As gravações dos atendimentos ("monitoria") seriam feitas em respeito ao "código do consumidor", que obrigaria as empresas a manter registros de seus atendimentos. A utilização de gravações das ligações seria, do ponto de vista empresarial, no sentido de "desenvolvimento" do operador e que não seria incomum, segundo uma das empresas, o fato de os trabalhadores pedirem para ouvir suas próprias gravações. Haveria valorização da monitoria no sentido da "relação com o cliente", justificando-se a gravação e escuta das chamadas, avaliando o desempenho de cinco a dez atendentes ao mês (sic).

· Contraposição à idéia de pressão temporal

A carga de execução de vários tipos de tarefas diferentes pelo operador seria "contrabalançada", segundo uma das empresas, pelas pausas formais da jornada, por "ginásticas" e pelas pausas possíveis quando o "movimento é menor" (sic). Para outra empresa, o "vínculo com o cliente" seria mais valorizado do que o tempo de atendimento.

· Auto-elogios: ambiente de trabalho e relacionamento

Todas as empresas tentaram demonstrar ambientes positivos de trabalho.

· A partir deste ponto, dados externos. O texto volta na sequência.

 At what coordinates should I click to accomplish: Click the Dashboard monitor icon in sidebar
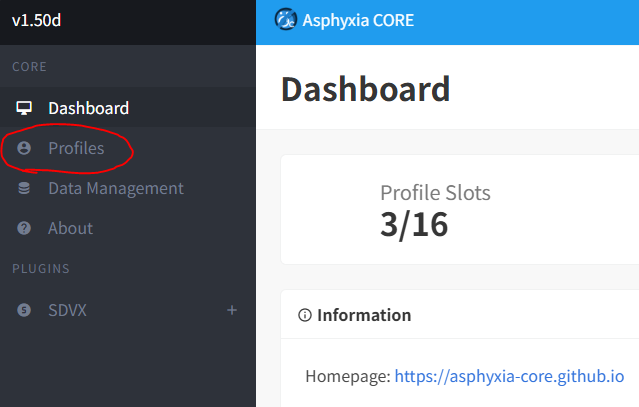coord(24,108)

Alegou-se, por exemplo, haver "grande integração entre os componentes de equipes" com "logomarcas" e "gritos de guerra" das equipes nas atividades motivacionais. Várias empresas alegaram manter "política de reconhecimento" realizando "eventos corporativos", pesquisas de "clima" e "oportunidades internas de promoção". Outra empresa apresentou resultados de questionários sobre "ergonomia" e "clima organizacional" cujos resultados teriam mostrado "bom relacionamento com a chefia", "suficiência" dos períodos de treinamento de 176 horas (sic) e "satisfação" com a "ginástica laboral" implementada.

Assume-se a existência de competição entre as equipes, mas, ao ver de uma das empresas, isso não seria "excessivo", e não traria prejuízos aos trabalhadores.

· A desvalorização das queixas; o respaldo médico.

Para o único médico empresarial presente, os problemas em "call centers" seriam "mínimos e pouco importantes" não havendo, a seu ver, riscos de perdas auditivas e "tenossinovites ou LER/DORT"; as queixas osteomusculares seriam por problemas genéticos, "falta de relaxamento muscular" e "nervosismo". Os problemas psíquicos seriam atribuíveis à "agressividade dos usuários", reconhecendo, no entanto, a existência de problemas de voz que justificariam modificações nos níveis de ruído de fundo nos ambientes de trabalho (sic).

A empresa estudada pela UFMG enfrenta o MPT

· O protesto da empresa

A empresa estudada pela UFMG alegou sentir-se em "desvantagem", e que teria "sérias restrições" aos dados apresentados, entendendo haver "prejuízos" e "intimidade devassada". O "binóculo" da pesquisa estaria "fora de foco" (sic).Muita coisa teria sido modificada em alguns meses que se passaram desde a época do estudo até a data da apresentação pública. Teria sido quebrado "segredo de justiça" na condução do processo, uma vez que dados tais como quantidade de associados e quantidade de ligações por dia seriam "dados confidenciais da empresa" que não poderiam ter sido expostos aos concorrentes. Explicou-se que o "segredo" estaria nos anexos do texto produzido pela UFMG, que trouxeram exemplos de "scripts" para atendimento, documentos gerados por "investimentos das empresas em metodologia de trabalho", considerados "segredos comerciais" (sic).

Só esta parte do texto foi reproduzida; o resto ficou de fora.